▶ TEXTAUSZUG:
■ ■ ■ ■ ■

Und es geht auch noch weiter: Nach Ihrem ideologischen Denken, gemäß welchem Kinder eben nicht zu hinterfragenden, selbstbewussten und selbstbestimmten Erwachsenen erzogen werden sollen, ist es ja auch vollkommen logisch, warum Sie gegen die Wahlfreiheit sind. Sie lehnen diese ja sogar ab, so wie Sie etwa unseren Antrag in der letzten Gemeinderatssitzung abgelehnt haben, in dem wir die Wahlfreiheit bei der Nachmittagsbetreuung und bei der Bildung gefordert haben.

 

Sie haben in Ihrem Arbeitspapier kein einziges Mal das Wort Wahlfreiheit erwähnt. Das zeigte genau, wohin es gehen soll! Sie drohen uns Eltern in Wirklichkeit, dass es nur noch inklusive Schulen und eine verschränkte Ganztagsschule geben wird. Im Hinblick darauf sage ich Ihnen: Damit entmündigen Sie uns Eltern, obwohl wir Eltern immer noch am besten wissen, in welcher Schulform unser Kind sich wohlfühlt und in welcher Schulform es auch die besten Fortschritte macht. (Beifall bei der ÖVP.)

■ ■ ■ ■ ■

▶ INHALT DES DATENSATZES:
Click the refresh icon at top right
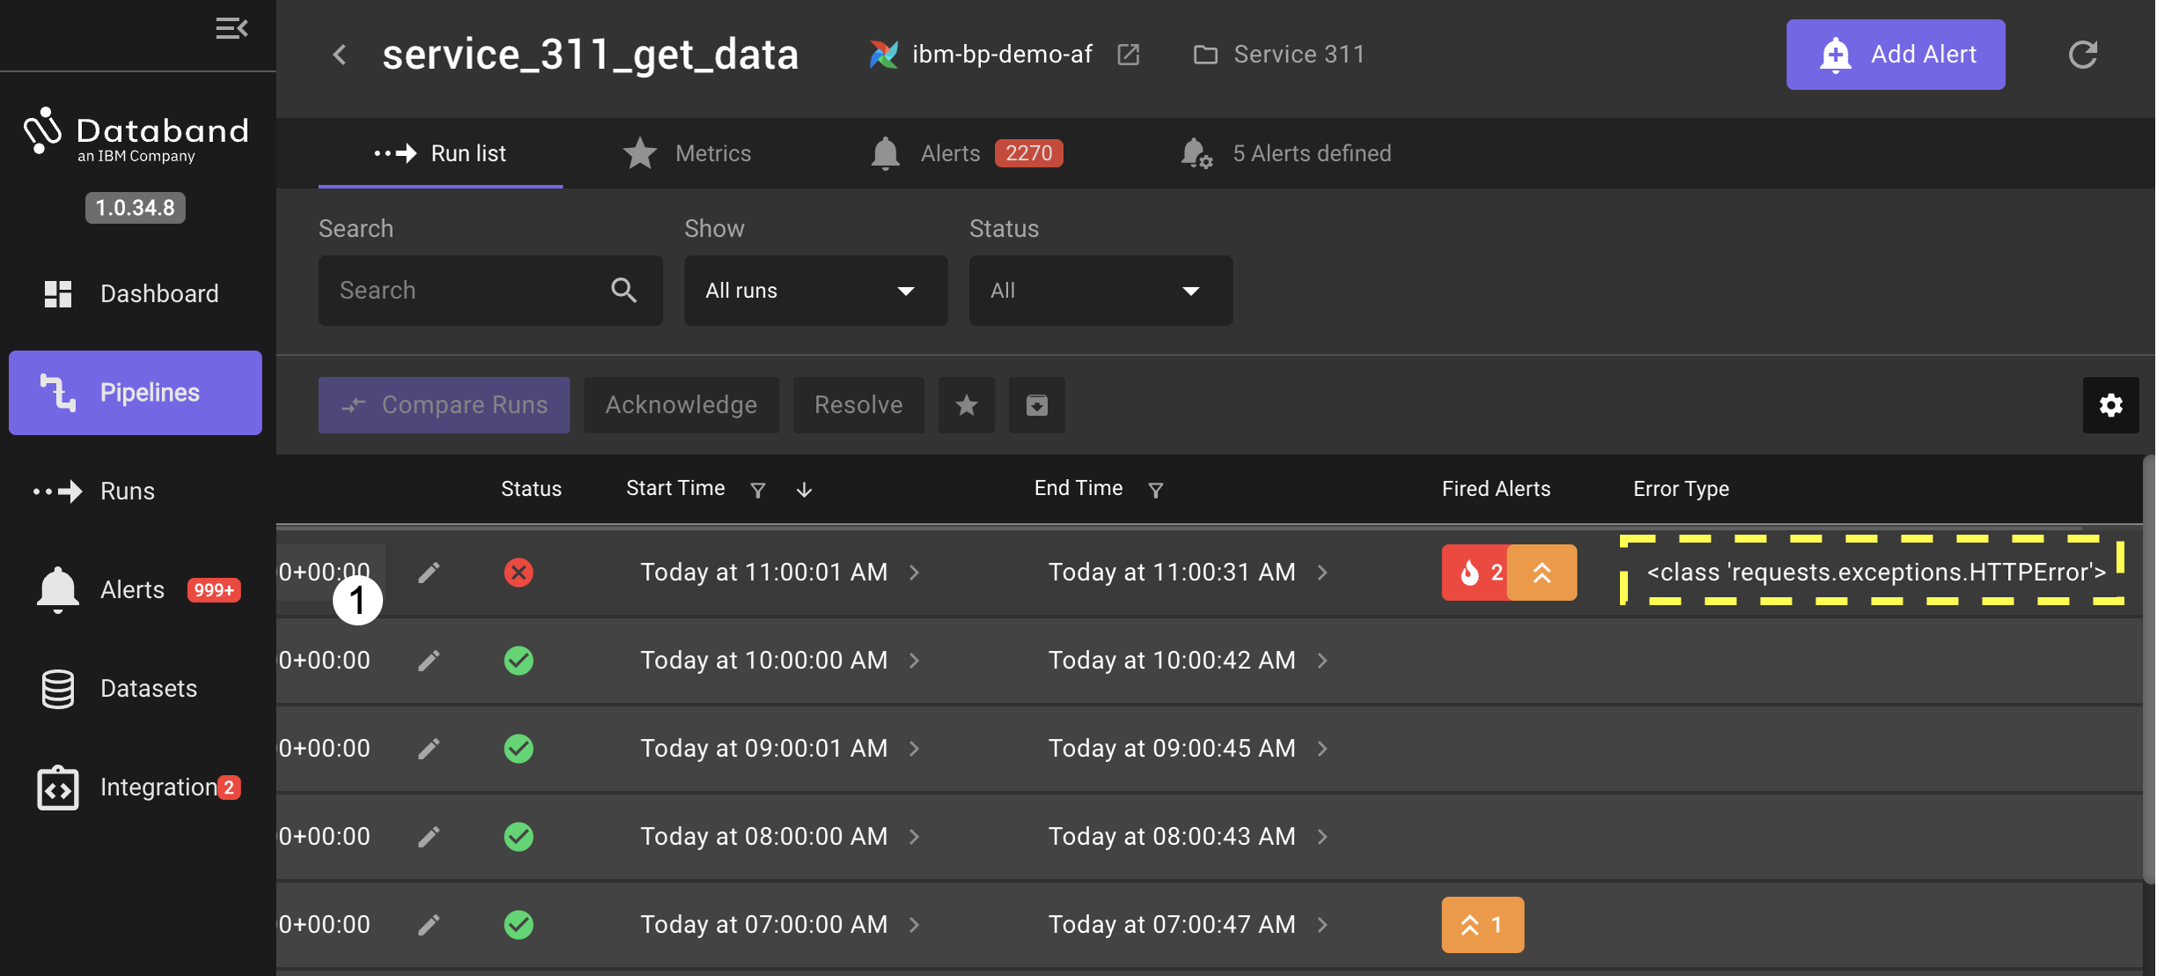 click(x=2082, y=55)
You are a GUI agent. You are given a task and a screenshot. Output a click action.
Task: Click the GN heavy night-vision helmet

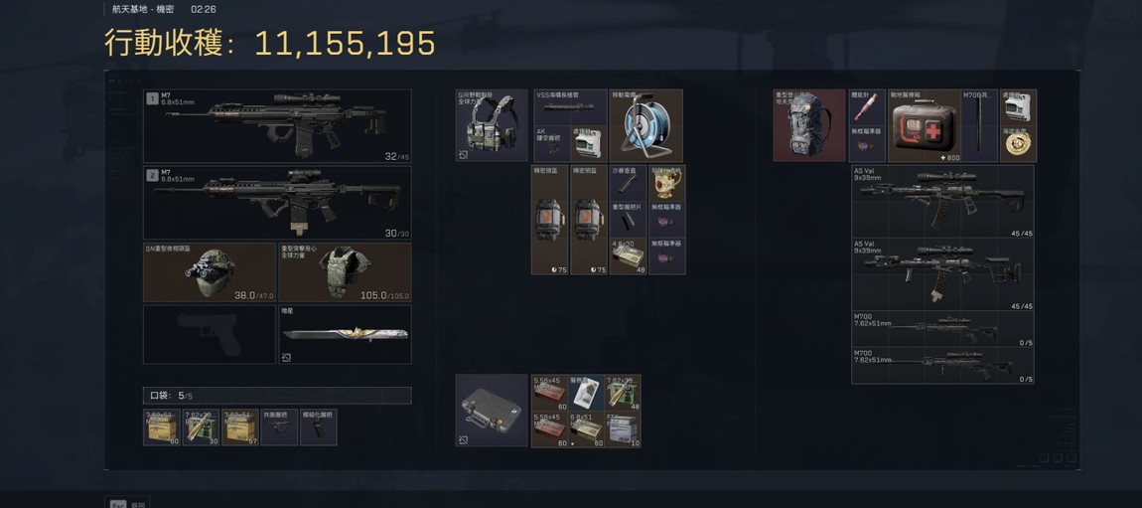tap(209, 272)
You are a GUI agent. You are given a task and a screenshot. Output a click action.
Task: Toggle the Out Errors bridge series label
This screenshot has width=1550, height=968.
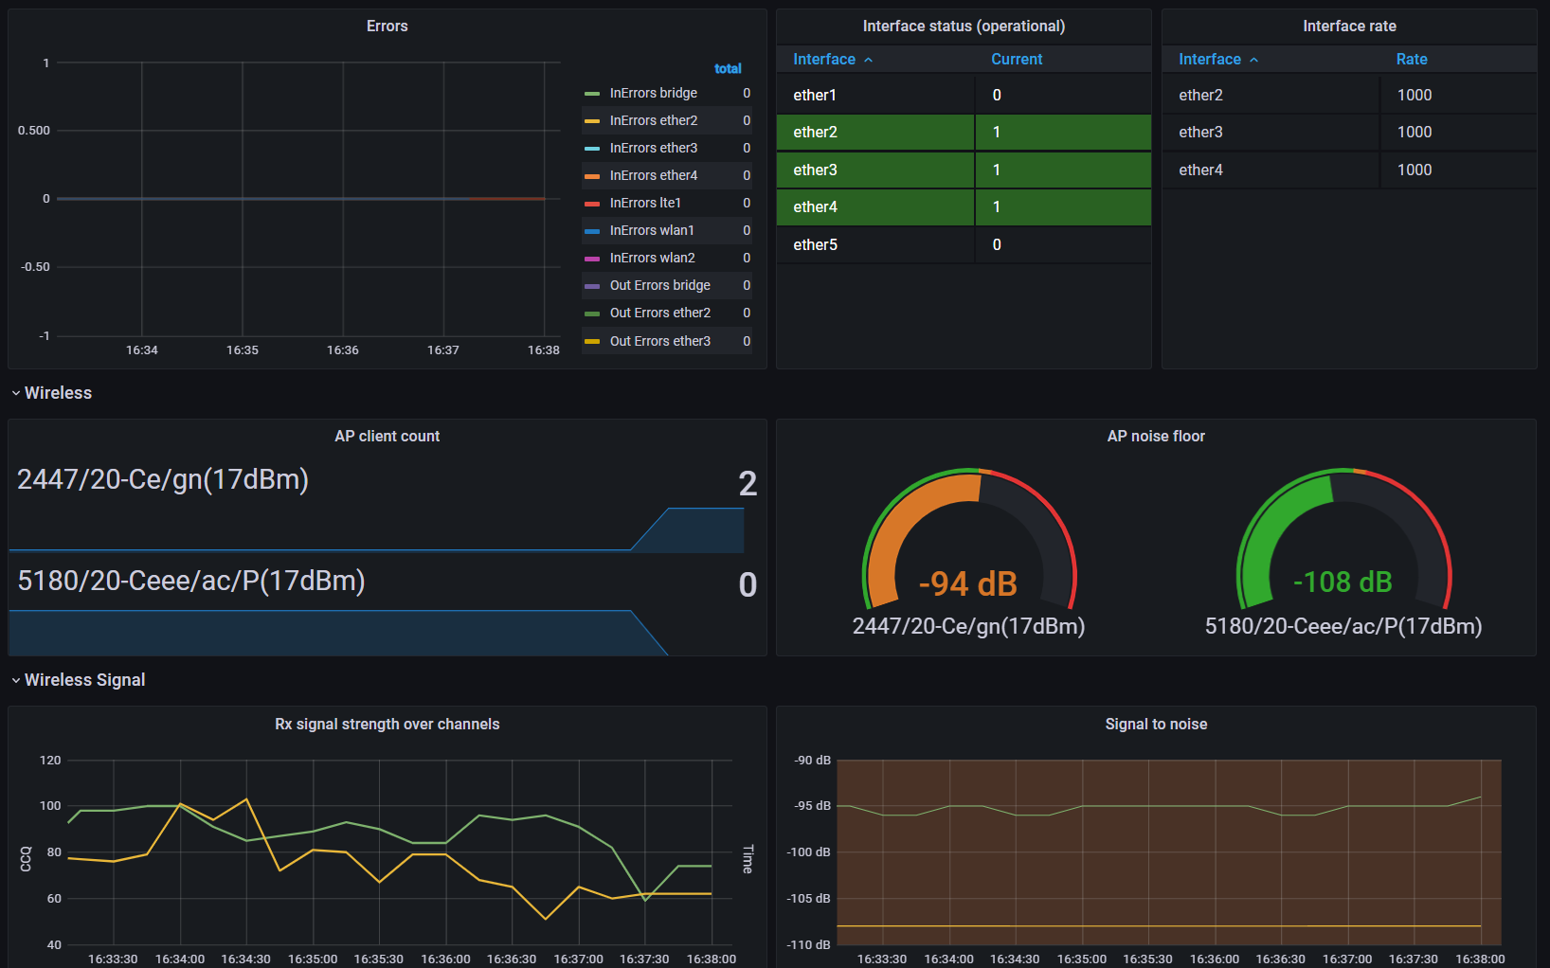659,286
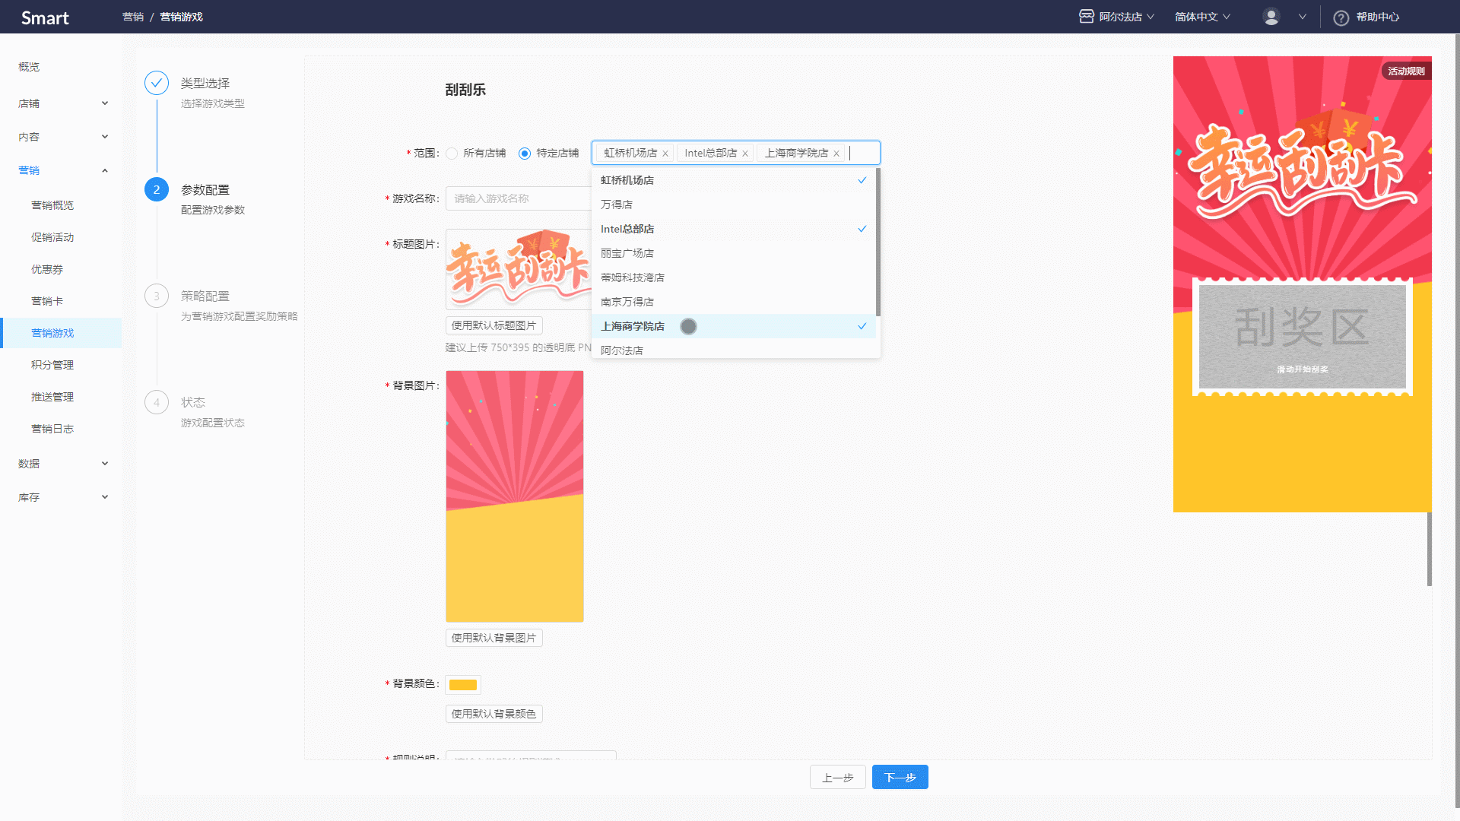Go to 积分管理 in the sidebar
This screenshot has width=1460, height=821.
[52, 365]
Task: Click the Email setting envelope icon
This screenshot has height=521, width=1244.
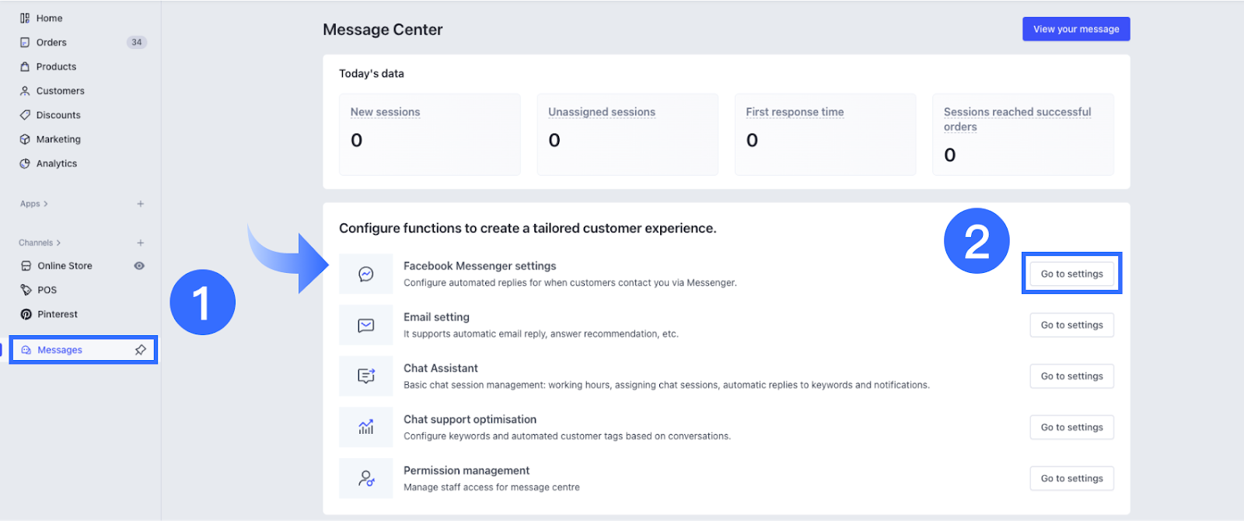Action: [x=366, y=325]
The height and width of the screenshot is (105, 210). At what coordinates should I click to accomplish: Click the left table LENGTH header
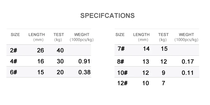(x=37, y=34)
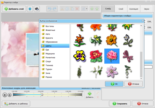Toggle the Еда category checkbox
Viewport: 155px width, 108px height.
tap(43, 50)
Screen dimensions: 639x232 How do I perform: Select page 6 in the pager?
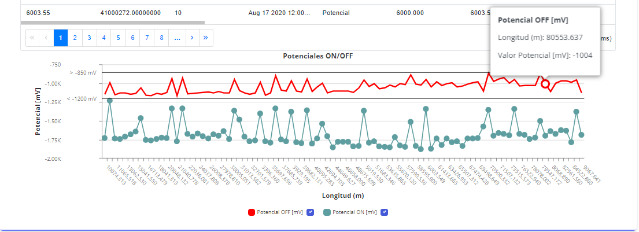click(133, 38)
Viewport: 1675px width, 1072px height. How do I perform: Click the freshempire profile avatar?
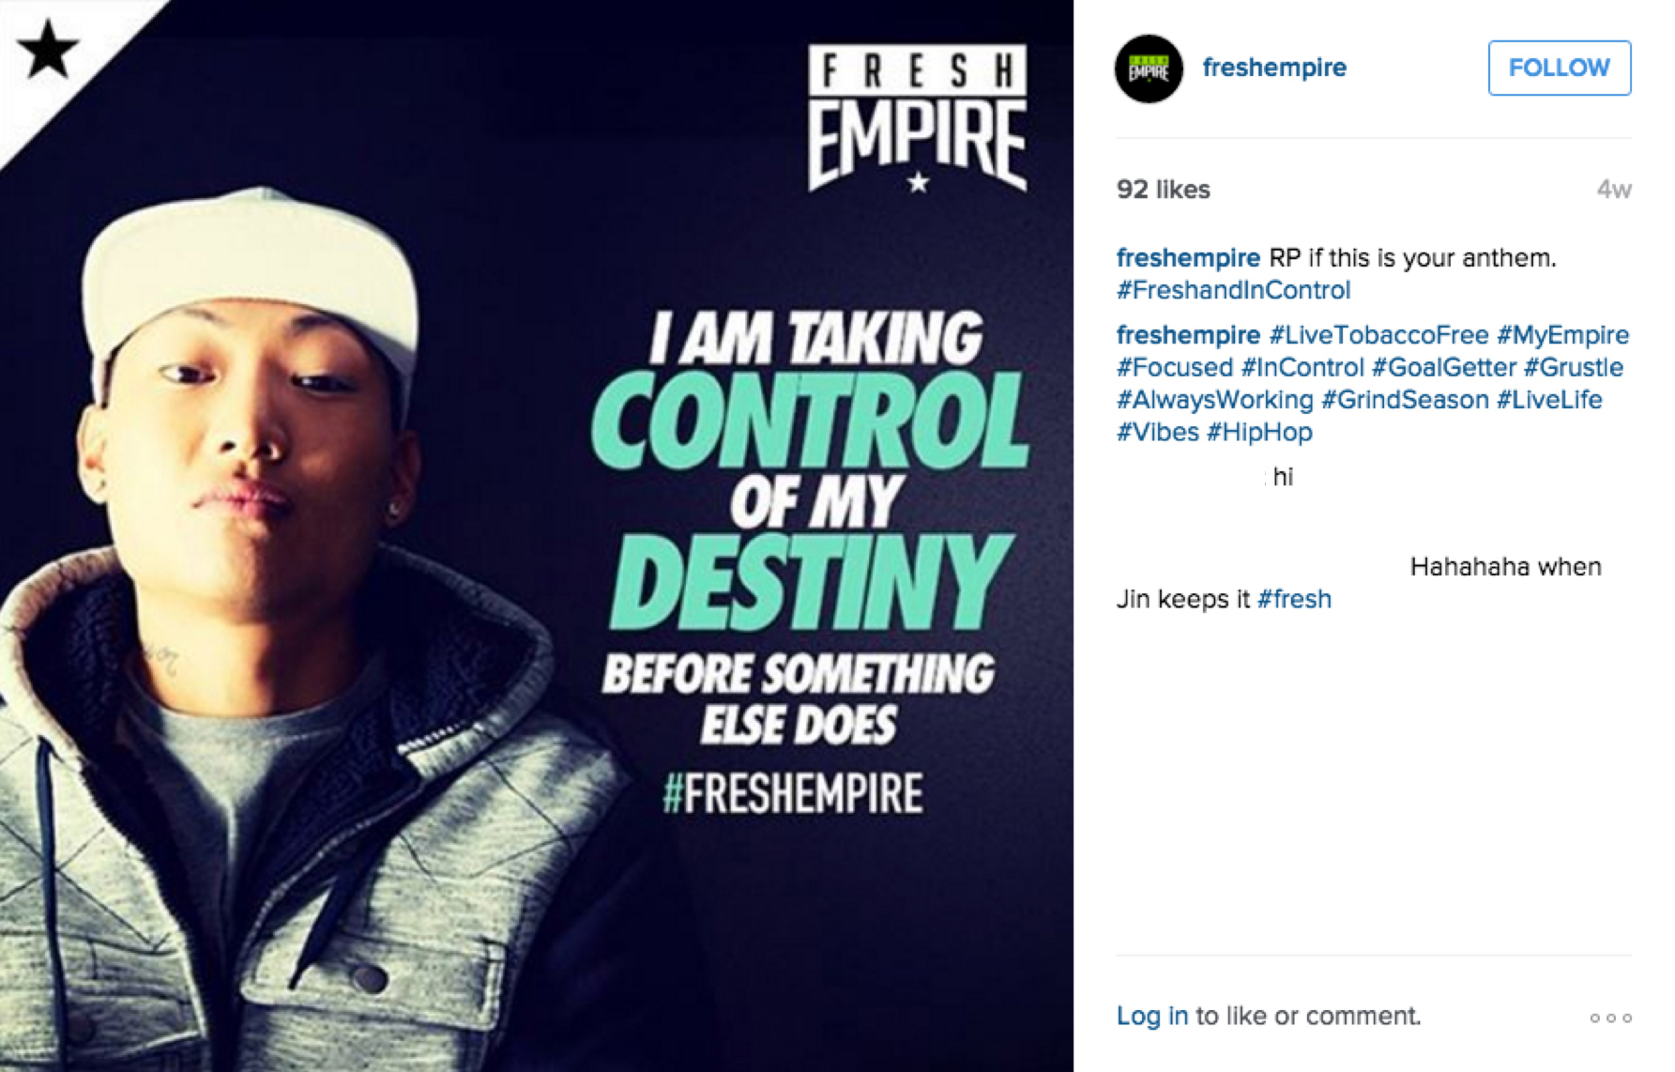(1149, 69)
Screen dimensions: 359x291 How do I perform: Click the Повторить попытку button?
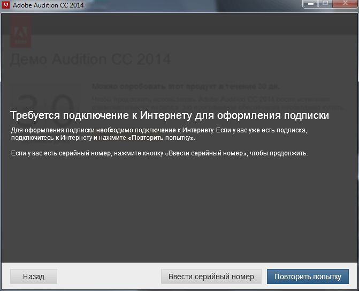tap(308, 277)
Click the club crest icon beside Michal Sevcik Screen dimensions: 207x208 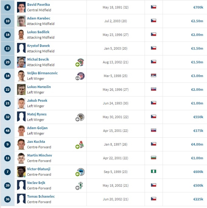tap(81, 62)
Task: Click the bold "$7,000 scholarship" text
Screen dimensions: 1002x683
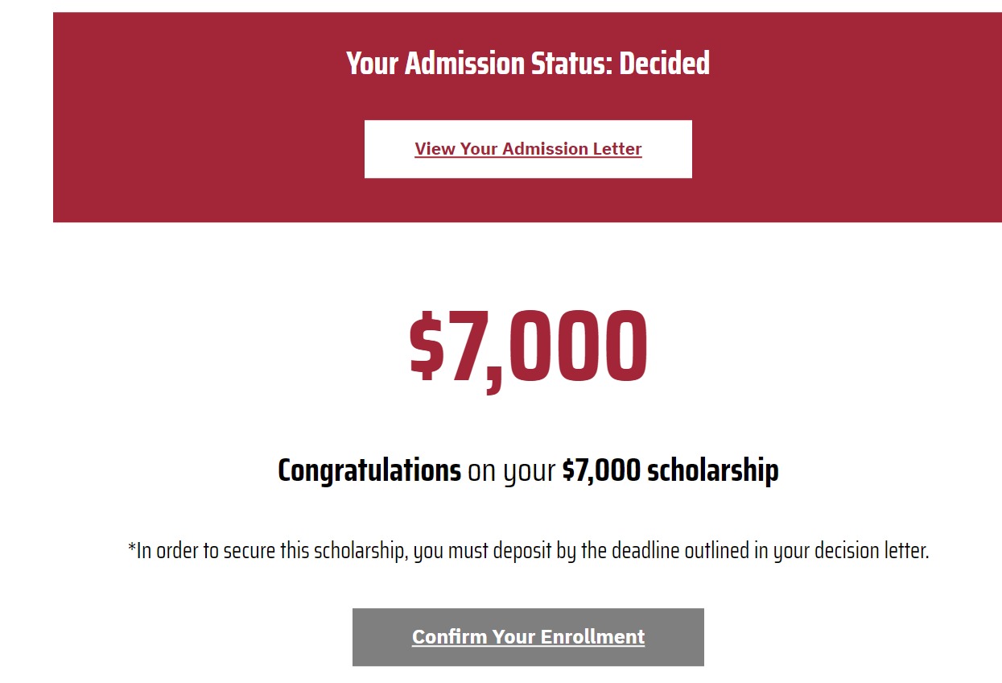Action: (x=670, y=470)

■ ■ ■ ■ ■

▶ WAS ZU TUN IST:
Schreiben Sie aus dem Text über die Wahlfreiheit in der Bildung den Abschnitt von „Und es geht“ bis „Bildung gefordert haben.“ wortgetreu ab. Die Zeilen spielen hierfür keine Rolle.

▶ ERLEDIGTE AUFGABE:
Und es geht auch noch weiter: Nach Ihrem ideologischen Denken, gemäß welchem Kinder eben nicht zu hinterfragenden, selbstbewussten und selbstbestimmten Erwachsenen erzogen werden sollen, ist es ja auch vollkommen logisch, warum Sie gegen die Wahlfreiheit sind. Sie lehnen diese ja sogar ab, so wie Sie etwa unseren Antrag in der letzten Gemeinderatssitzung abgelehnt haben, in dem wir die Wahlfreiheit bei der Nachmittagsbetreuung und bei der Bildung gefordert haben.